FTC Imposes Substantial Fine for Decree Violation

FTC Imposes Substantial Fine for Decree Violation

Publications
Last week, the Federal Trade Commission (FTC) imposed on Toys "R" Us a $1.3 million civil penalty1 for violating a 13-year-old antitrust order. This fine highlights that FTC orders can stay in force for 20 years—and potentially indefinitely if they are obtained in district court2—and that the FTC actively monitors old orders and consent decrees. As a result, it is important for companies to be aware of all relevant outstanding FTC orders to ensure that compliance policies remain in place for the life of the order.

Back in 1998, Toys "R" Us was found to have violated Section 5 of the FTC Act by using its dominant position in toy retail to prevent manufacturers from selling to "toy discounters"—mostly warehouse clubs like Costco and Sam's Club. As a remedy, the company was ordered, among other things, not to pressure suppliers to limit the supplies of toys to other retailers, not to solicit information about sales to other retailers from suppliers, and to keep records of certain contacts with its suppliers.

According to the FTC's recent complaint, Toys "R" Us violated all of these terms—it complained to manufacturers about retail sale prices offered by its competitors, asked about sales to discounters, and failed to comply with the order's record-keeping requirements. The complaint alleged that Toys "R" Us "did not adopt any specific program or procedure to assure compliance with and did not comply with" the record-keeping obligation. Further, the company failed to exempt these records from ordinary document destruction procedures, including by deleting the emails of relevant employees when they left the company. Toys "R" Us agreed to a consent judgment for the $1.3 million penalty.

Critically, Richard Feinstein (Director of the Bureau of Competition) noted in the FTC's press release that "[a]lthough we did not find evidence that Toys "R" Us entered into agreements with the suppliers that violated the order, the penalty here underscores the importance of parties complying fully with all of their order obligations." That is, the FTC took action to enforce the order even though the complaint did not allege that the violations actually resulted in anticompetitive effects.
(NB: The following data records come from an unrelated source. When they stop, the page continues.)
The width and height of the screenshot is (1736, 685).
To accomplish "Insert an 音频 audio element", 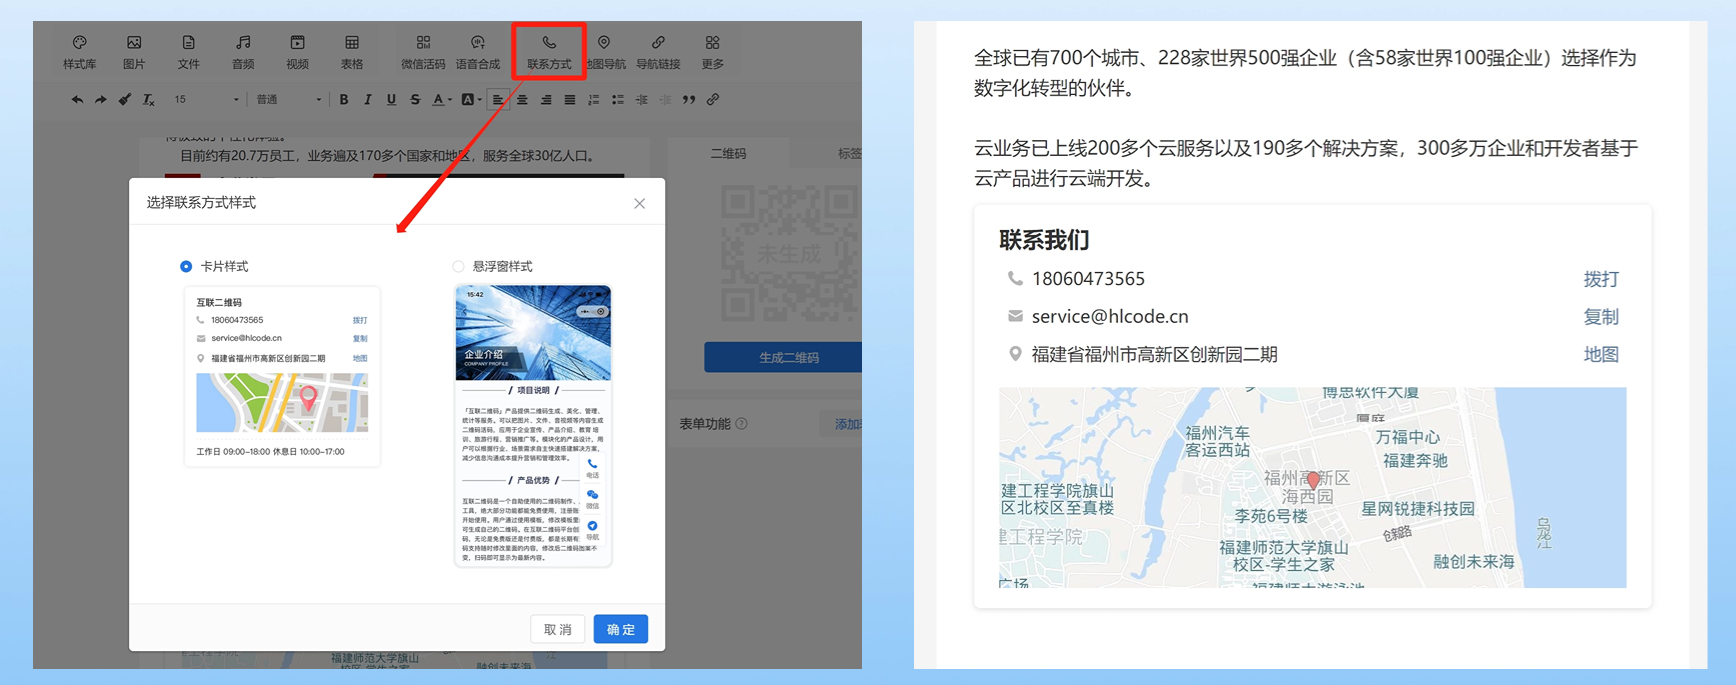I will click(x=243, y=51).
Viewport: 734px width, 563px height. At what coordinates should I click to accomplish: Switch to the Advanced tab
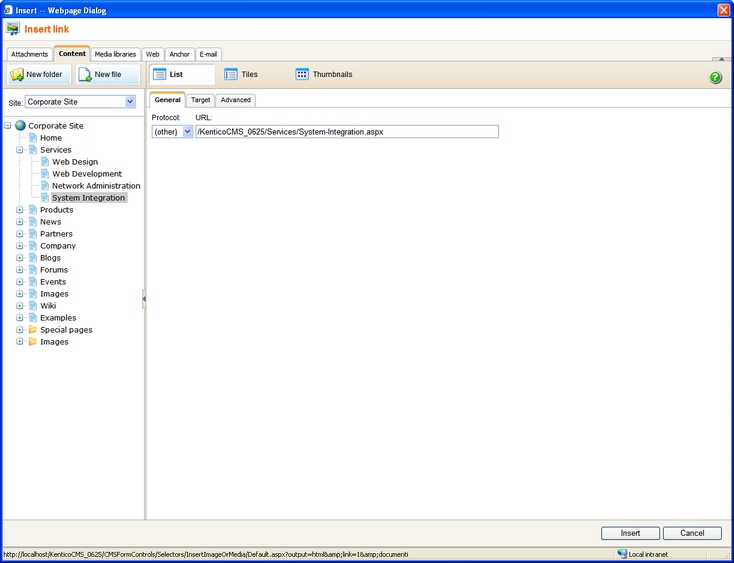[x=236, y=100]
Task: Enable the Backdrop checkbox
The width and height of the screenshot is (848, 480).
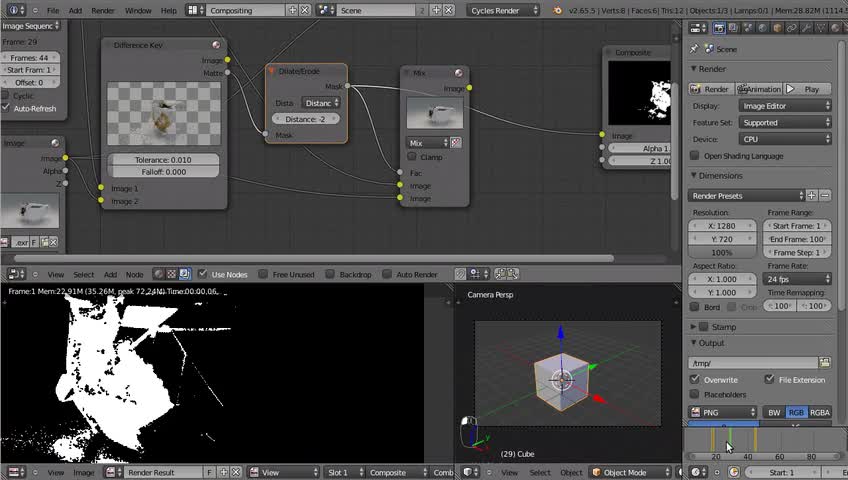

The magnitude of potential penalties stemming from failures to comply with FTC orders—$16,000 per day3—even for simple mistakes like the failure to preserve records, demonstrates that internal compliance mechanisms need to be effective when initially put in place and must be maintained for the entirety of the order's term, no matter its length. This advice is not unique to the FTC: the Department of Justice's Antitrust Division obtains orders in federal court where they are enforceable in contempt actions that can result in serious financial and other penalties.4



1Seewww.ftc.gov/os/caselist/9410040/index.shtm for all documents related to the matter.

2See 60 Fed. Reg. 42569 (Aug. 16, 1995). Even orders subject to the 20-year expiration period are automatically extended if the FTC or DOJ files a complaint alleging violations of the order. See 60 Fed. Reg. 58514 (Nov. 28, 1995).

3See 74 Fed. Reg. 857 (Jan. 9, 2009). For violations before February 10, 2009, the penalty is $11,000 per day.

4 Generally, the Antitrust Division seeks a finding of civil contempt for order violations in civil matters. However, in at least one case, the Division sought and obtained an order of criminal contempt. See U.S. v. Schlumberger, Civ. Action No. 93-2621, (D.D.C. Dec. 10, 1999).